Yes, there were peaceful protests with legitimate demands, compatible with the broad freedoms guaranteed by the socialist rule of law. However, at lightning speed, the stateless counterrevolution, which for months had been using sophisticated mechanisms of poison [see: https://bit.ly/3mocMZq] in the so-called social media to call for protests in the streets, launched its mercenaries. Oiled with millions of Yankee dollars, they engaged in blinding brutal attacks on unarmed police and civilians while groups of criminals looted and vandalized public and private property. Had it not been for the revolutionary mobilization to the streets called by President Miguel Diaz-Canel, chaos and a spiral of bloodshed would have been enthroned. But the revolutionaries, civilians or unarmed members, I insist, of the public force, dissolved the enemy’s attempt while the popular offensive began an upward trend which crosses horizontally and transversally more and more sectors and territories of the country.

Where were there demonstrations of discontent? In vulnerable neighborhoods, terribly hit by the decades-long blockade, tightened by Trump during his term in office and which Biden keeps intact, to cut off the island from any source of foreign currency and cruelly aggravate the suffering caused by the pandemic. These are populations that are insufficiently served or neglected by the government – for the Revolution is a human effort with its imperfections. This was aggravated by the prolonged quarantine, which reduced to a minimum the political work in the communities, with all the revolutionary forces directed to confront the spread of the virus and attend to the sick. In the midst of that, a wave of blackouts as a result of the difficulties in acquiring spare parts for the electrical industry.

That is why Díaz-Canel is so right when he states: if the perversity of the genocidal policy of the U.S. government has been manifested in anything, it is in having maintained the blockade, intensified by the Trump administration in pandemic conditions, asphyxiating, suffocating a people, condemning them to die.

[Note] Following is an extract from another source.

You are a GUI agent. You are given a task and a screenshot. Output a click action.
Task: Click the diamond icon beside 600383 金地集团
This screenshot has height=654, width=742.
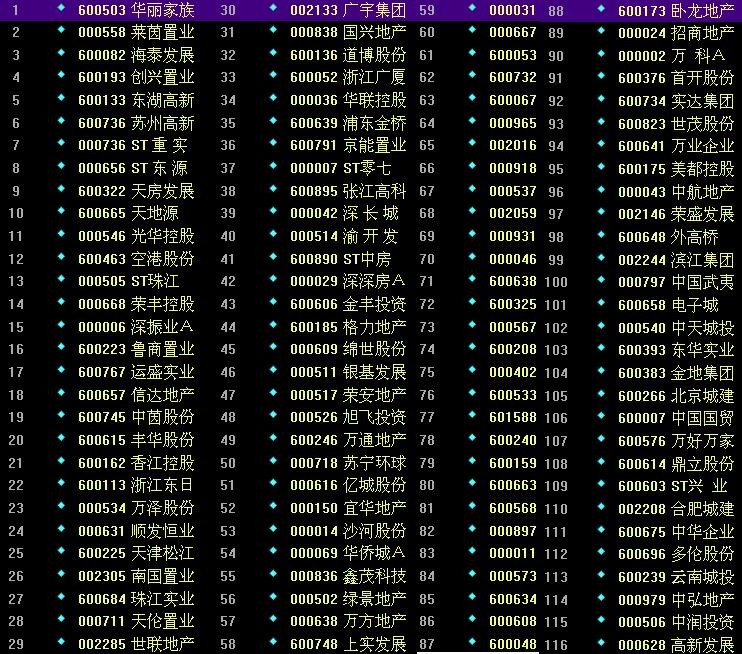tap(601, 371)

The current complex situation requires – as Diaz-Canel added in a recent meeting with all the municipal presidents of People’s Power – great sensitivity, differentiated work from person-to-person, better attention to the problems of the population, to their proposals, of which the current work of revitalization of the neighborhoods is an example. But he also reflected: “and why didn’t we do what we are doing now, years ago?… Because we were being lethargic”. The fact is that revolutionary Cuba has never had it easy. That is why the president and party leader recalled, as a lesson from Raul Castro’s, his “yes we can” which shook off the lethargy in the midst of the monumental economic crisis following the disappearance of the USSR aggravated by an intensification by Washington of the economic asphyxiation – one of the many extreme situations that the Cuban people have had to face.

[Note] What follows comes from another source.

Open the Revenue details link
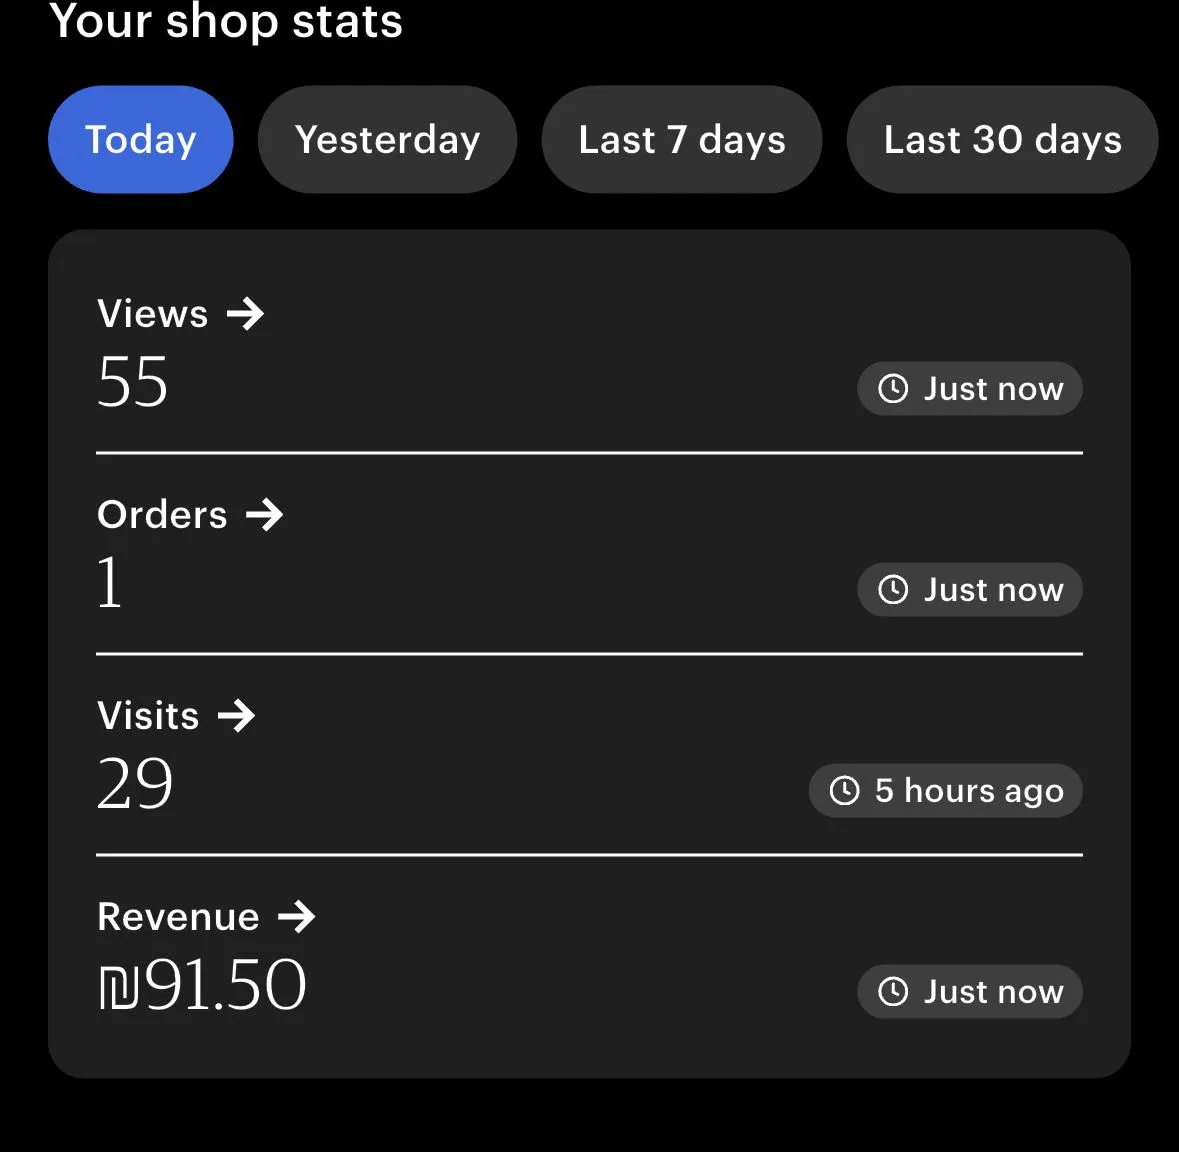 179,917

From the 11th (of July) onwards, revolutionary actions have multiplied. Despite the enormous sacrifices and difficulties imposed by the US siege and the economic paralysis caused by covid, Cuba is promoting the reopening of the economy, including vital tourism, through vaccination, with its own drugs, which already covers 97 percent of the population over two years of age with one dose and 55.7 percent with a complete scheme; at the same time, it maintains preventive measures. At the same time, Cuba is strengthening popular power and participatory democracy from the community, promotingfood production with measures such as stimulating small and medium enterprises, and encouraging national debate on the very advanced draft of the Family Code, which recognizes and protects the diversity and heterogeneity of today’s society and the rights of girls, boys, grandmothers and grandfathers.

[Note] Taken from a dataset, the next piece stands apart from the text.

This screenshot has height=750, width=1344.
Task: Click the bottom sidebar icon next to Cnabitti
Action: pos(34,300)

At the aforementioned meeting, Díaz-Canel warned that the blockade will continue and that while denouncing it “we must continue to be capable, with a blockade, to advance further, and advance with our own efforts and with our own talent”.

The president reflected openly that the enemies of the revolution are embittered by the stability and governability that exists in the country and will continue their campaign to discredit Cuba in search of another 11th in which they hope to succeed. That is why today it is transcendental to maintain revolutionary vigilance.